Familial Haemolytic Anaemia with Erythrocyte Inclusion Bodies, Bilifuscinuria and Abnormal Haemoglobin (Haemoglobin Galliera Genova)
Article first published online: 9 OCT 2008
British Journal of Haematology
Volume 11, Issue 5, pages 511–517, September 1965
How to Cite
Sansone, G. and Pik, C. (1965), Familial Haemolytic Anaemia with Erythrocyte Inclusion Bodies, Bilifuscinuria and Abnormal Haemoglobin (Haemoglobin Galliera Genova). British Journal of Haematology, 11: 511–517. doi: 10.1111/j.1365-2141.1965.tb00095.x
- Issue published online: 9 OCT 2008
- Article first published online: 9 OCT 2008
From the heterogeneous group of the non-spherocytic haemolytic anaemias a new clinical and haematological entity has been isolated in recent years in which the presence of red-cell inclusion bodies and the excretion of dark brown urine are associated with the characteristics commonly observed in all chronic haemolytic processes.
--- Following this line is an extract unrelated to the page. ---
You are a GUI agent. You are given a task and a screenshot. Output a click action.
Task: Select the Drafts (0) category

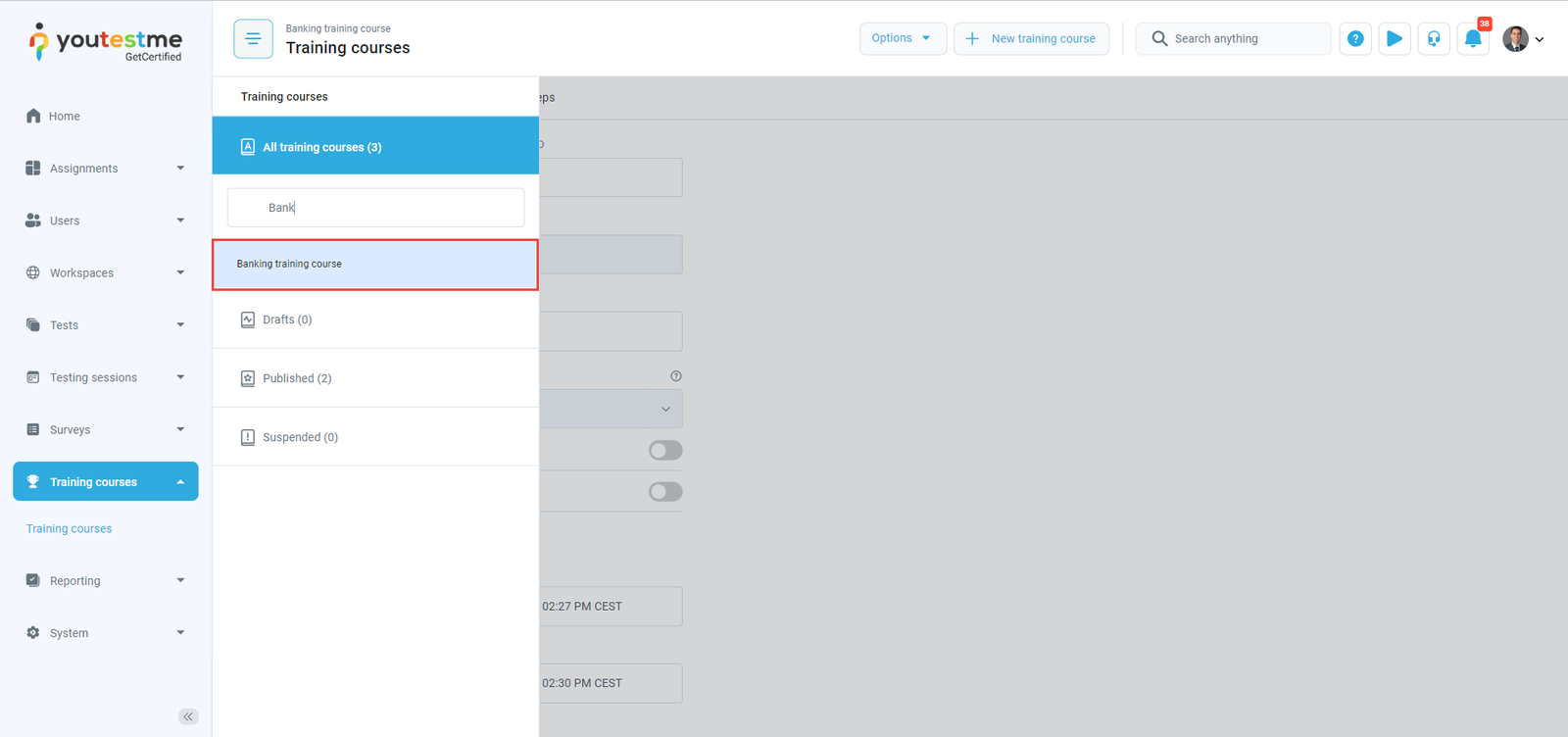287,319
In 1952 Cathie described what may be the first case in medical literature. He noted the remarkable finding of apparently spontaneous Heinz bodies in the erythrocytes of an infant after splenectomy. Later on a new characteristic was added to the pattern of the disease, the identification of dipyrrolic mesobilifuscin in the urine (Schmid, Brecher and Clemens, 1959), and more recently an abnormal haemoglobin fraction was detected (Scott, Haut, Cartwright and Wintrobe, 1960).
Up to now less than ten cases have been reported. The subject has been briefly and clearly reviewed by Schmid (1961).
We had the opportunity of studying an Italian family in which the mother and the only daughter were affected by the disease. It was fortunate for our study that only the mother had been splenectomized; we could, therefore, compare the haematological findings in a splenectomized and in a non-splenectomized case. The finding of an abnormal haemoglobin component makes our observation similar to those of Scott et al. (1960), Pribilla (1962) and Hutchison, Pinkerton, Waters, Douglas, Lehmann and Beale (1964).